By Mike Bell
Posted in Feature Stories 12/23/11
When Chris Rutledge and I went up to Cleveland, Georgia to interview Charlie Barrett, we felt it best to talk to him at his used car lot. That is where he always is and I knew he would feel comfortable there. The used car business has been his life since 1965.
“From 1965 to 1974, I was just in the wholesale business,” Charlie told us. “I started out going to (Albany) New York to buy cars. I did that for a year or maybe a year-and-a-half. We even bought a carryall. We went up near Chattanooga to buy the carryall. We wanted one with a good engine. We put new steering bars and tires on it. Then the engine blew. We used it about a year or so.
“I was in the wholesale business a long time when I went over to Clarksville to sell a man some cars. He said that he didn’t want to buy anything but he did want to sell me all his cars and rent me the lot. That was what we did. Ray Franklin and I were partners for years. We came back to Cleveland in 1990 or 1991. I live next door so it is walking distance to work.”
But it didn’t start out that way for Charlie. His father Carl C. Barrett and mother Cleo Todd Barrett ran a farm in White County.

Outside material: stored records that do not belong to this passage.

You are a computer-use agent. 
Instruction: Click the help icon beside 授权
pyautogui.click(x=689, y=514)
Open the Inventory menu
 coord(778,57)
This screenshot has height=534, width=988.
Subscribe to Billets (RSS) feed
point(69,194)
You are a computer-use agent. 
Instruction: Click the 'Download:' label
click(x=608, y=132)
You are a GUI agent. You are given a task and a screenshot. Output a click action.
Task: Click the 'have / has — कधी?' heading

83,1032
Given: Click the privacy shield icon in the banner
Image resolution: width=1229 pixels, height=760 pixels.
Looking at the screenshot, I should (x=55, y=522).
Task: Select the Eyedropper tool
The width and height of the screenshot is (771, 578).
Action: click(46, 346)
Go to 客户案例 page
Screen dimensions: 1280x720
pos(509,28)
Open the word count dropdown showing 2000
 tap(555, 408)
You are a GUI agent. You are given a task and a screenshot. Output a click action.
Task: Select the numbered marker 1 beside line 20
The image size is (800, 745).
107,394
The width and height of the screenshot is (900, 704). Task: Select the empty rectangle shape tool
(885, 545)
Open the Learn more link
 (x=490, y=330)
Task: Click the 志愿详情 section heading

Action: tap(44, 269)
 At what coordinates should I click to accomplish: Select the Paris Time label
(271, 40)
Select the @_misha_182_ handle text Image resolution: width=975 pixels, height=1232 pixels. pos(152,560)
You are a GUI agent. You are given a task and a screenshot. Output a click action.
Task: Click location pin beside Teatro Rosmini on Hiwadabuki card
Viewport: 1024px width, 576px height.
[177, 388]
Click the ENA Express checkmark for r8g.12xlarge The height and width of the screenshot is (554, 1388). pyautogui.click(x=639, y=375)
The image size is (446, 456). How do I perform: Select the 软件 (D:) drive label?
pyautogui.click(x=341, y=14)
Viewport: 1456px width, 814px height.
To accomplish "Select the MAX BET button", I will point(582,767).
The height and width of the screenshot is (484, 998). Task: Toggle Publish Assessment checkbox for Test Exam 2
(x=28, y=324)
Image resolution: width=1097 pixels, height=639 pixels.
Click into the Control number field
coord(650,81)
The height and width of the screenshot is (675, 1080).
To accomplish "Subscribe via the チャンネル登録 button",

“He had about 80 or 85 acres and I knew every foot of it,” Charlie said. “I was a good farm hand on a tractor. I worked that farm when I was a teenager. My dad had so much for me to do that I didn’t have anything else to do. I knew there had to be something better than raising cotton. You couldn’t plow it when it first came up it was so fragile. And when you went to pick it you would start at the lower side and work your way up. Then when you looked back, you knew you had to start all over again. When you gathered corn you could pick all the ears from one side. When you got to the end of a row, you knew you were through but not cotton; that wasn’t the way with cotton.”